Output the rows below as a numbered list, leaving out any blank lines.

++++ PROVIDED ENTRIES ++++

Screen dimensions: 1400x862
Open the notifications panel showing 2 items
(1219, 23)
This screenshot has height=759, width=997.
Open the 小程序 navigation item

++++

**EXERCISE RESPONSE**
1. Screen dimensions: 1400x862
2. Open the notifications panel showing 2 items
3. (1219, 23)
4. This screenshot has height=759, width=997.
5. Open the 小程序 navigation item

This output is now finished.